Cyprus’s economy grew 1.6 per cent last year after contracting 2.3 per cent in 2014. The government expects the economy to expand 2 per cent this year, which will help unemployment further drop from 15.3 per cent in January which was 1 percentage unit below that a year before.
Whether Cypriot banks increase their provisions for loan impairments at some point in the future will therefore depend on “how they manage non-performing loans, which has to be done in an innovative and creative way,” Mountis said.
The new insolvency legislation which entered into force last year and restricts the liability of guarantors to the amount exceeding the value of the collateral could affect the extent of the increase in provisions, he added.
Cyprus’s three major banks, Bank of Cyprus, Cooperative Central Bank and Hellenic Bank, posted in the fourth quarter a drop in their respective non-performing loan ratios to 61.6 per cent, 59.4 per cent and 59.2 per cent. In September 2015, Bank of Cyprus’s non-performing ratio stood at 62.2 per cent, while that of the Cooperative Central Bank and Hellenic Bank stood at 59.6 per cent and 61.2 per cent. It was the first time cooperative banks and Hellenic reported a drop in their non-performing loan rations since the banking crisis of 2013.
Bank of Cyprus increased its overall provisions last year by €959m to €5.4bn while the co-ops, amidst preparations for stock-exchange listing, by €379.1m to €3.5bn. Hellenic Bank posted a total of €1.3bn in provisions for loan impairments in the fourth quarter, €119m more than the previous year.
Increased provisions continue to impact the lenders’ profit and Bank of Cyprus, largest Cypriot lender posted an after tax and provisions loss of €438m last year. The government bailed-out Cooperative Central Bank posted a net loss of €167.4m while Hellenic generated €13m in net earnings.
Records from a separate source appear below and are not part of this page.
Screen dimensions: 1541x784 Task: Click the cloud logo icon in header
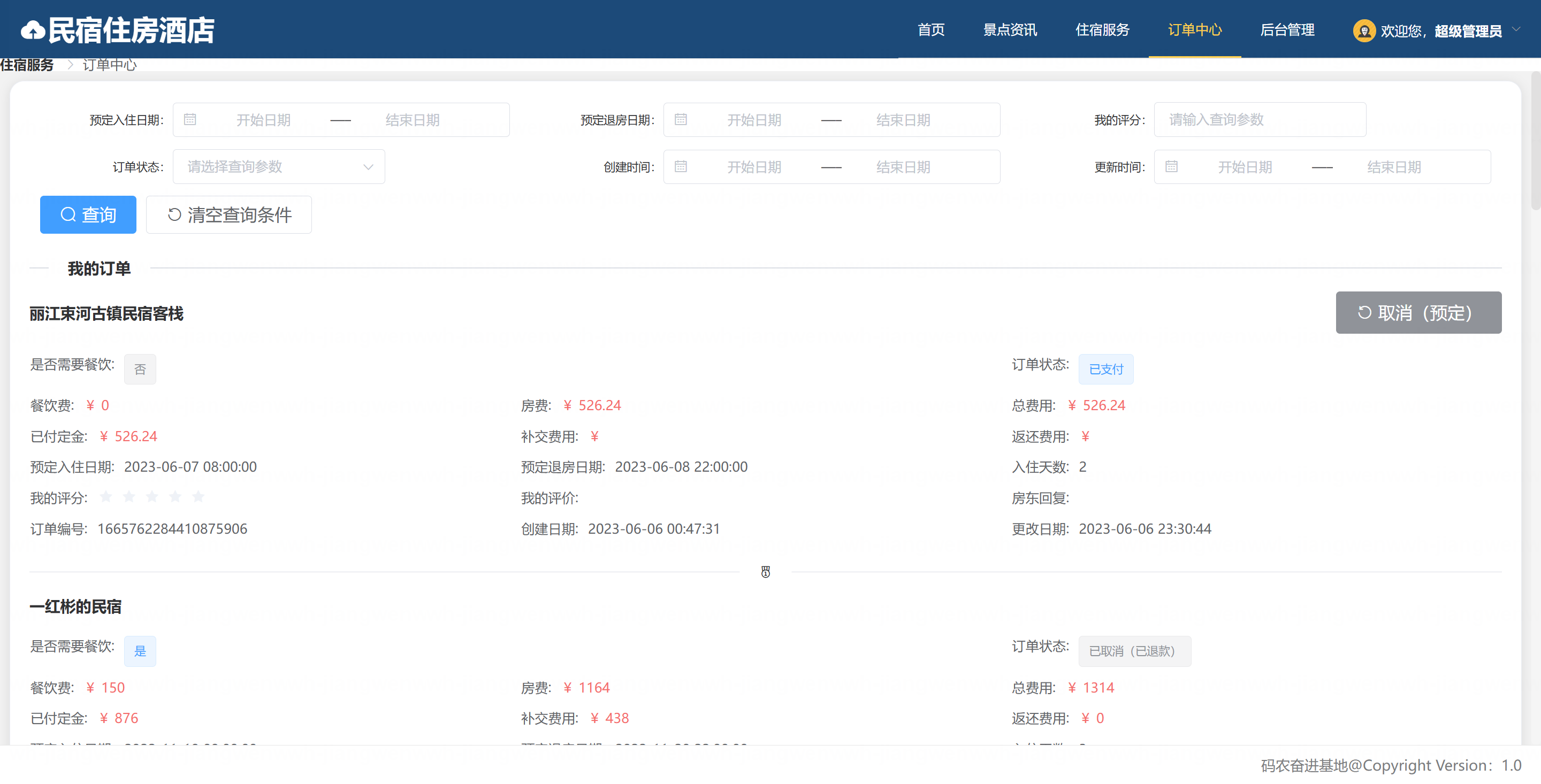pyautogui.click(x=33, y=30)
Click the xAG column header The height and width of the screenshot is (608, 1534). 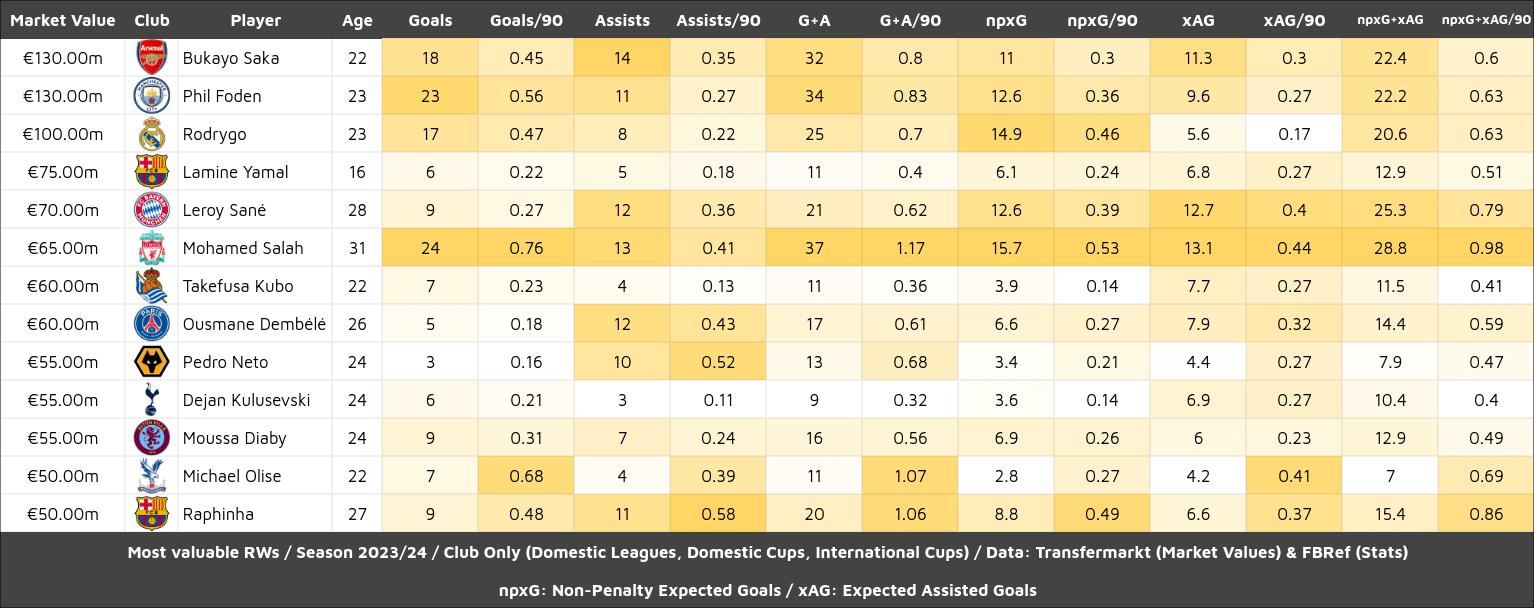pyautogui.click(x=1198, y=20)
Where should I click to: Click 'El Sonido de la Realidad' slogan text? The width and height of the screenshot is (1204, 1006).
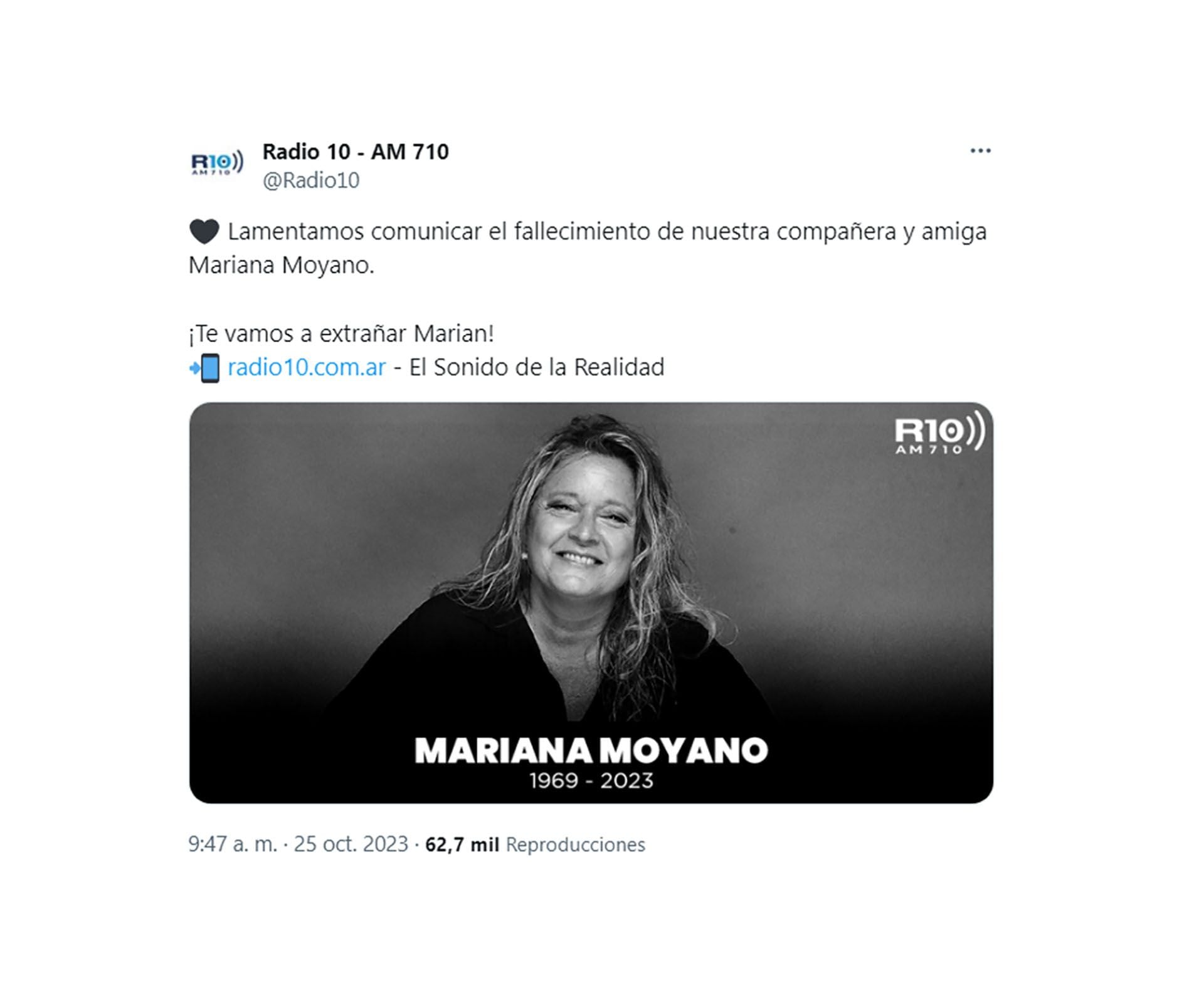[537, 367]
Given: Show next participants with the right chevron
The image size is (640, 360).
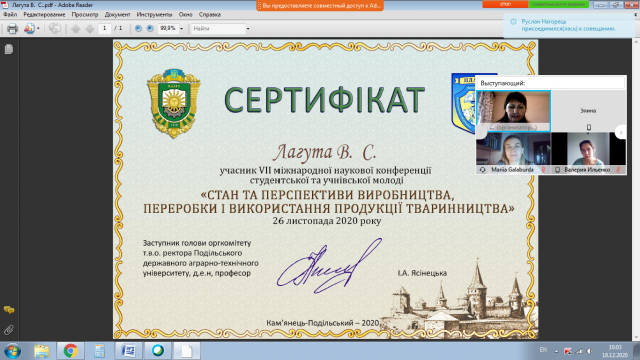Looking at the screenshot, I should 621,132.
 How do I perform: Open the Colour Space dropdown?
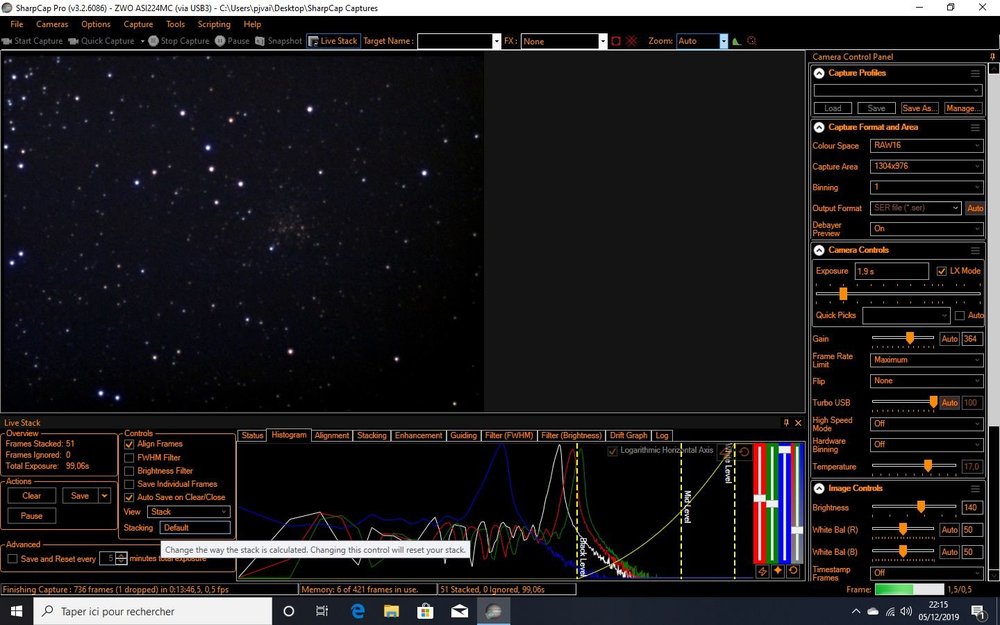pos(926,146)
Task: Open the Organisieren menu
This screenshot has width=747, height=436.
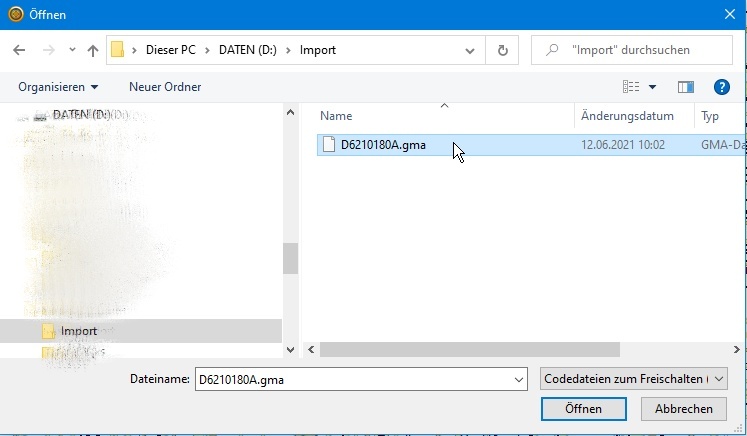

As banks increasingly resort to debt-to-asset swaps in order to speed up loan restructurings, they “will also have to be careful with the real property they will accumulate in the process and be careful not to cause a drop in real estate prices,” Mountis said.
According to the Cyprus branch of the Royal Institute of Chartered Surveyors, flat and house prices fell in the fourth quarter of 2015 an annual 1.8 per cent and 0.3 per cent, while those of shops, offices and warehouses fell 2.4 per cent, 0.9 per cent and 2.2 per cent, respectively. A drop in property values could affect the value of collaterals and subsequently the coverage ratio of provisions.
Mountis said that as Cypriot banks “still have to start lending again for the economy to grow, the question is whether they have the liquidity and the capital to do so,” he said.
Bank of Cyprus, the only major lender so far to post in December a drop in its bad loan ratio compared to a year before and has around €3.5bn in outstanding emergency liquidity assistance, may need to make further provisioning in order to “increase its coverage ratio above 50 per cent and align it to the European equivalent”.
In the fourth quarter, Bank of Cyprus’s coverage of provisions was 39 per cent compared to 45.9 per cent in the case of the cooperative banks and Hellenic’s 50.1 per cent.
“It appears that the bank has an appetite for credit growth to healthy retail and corporate investors but with low loan-to-value ratios,” he said.
Bank of Cyprus was unavailable for a comment.
Hellenic Bank, the only major lender that did not bail in depositors or resort to a government bailout and extended a total of €377m in new credit facilities in 2015, has “sufficient liquidity even though the bank may have to further increase its provisions at some point,” Mountis said. “While it does offer new credit, the bank has difficulties finding suitable borrowers”.
When banks resume offering new credit in order to expand their business they may see that their income suffers as a result of increased competition for good customers, Mountis continued. “This will imply a drop in lending rates in order to attract new customers and their profitability may suffer,” he said.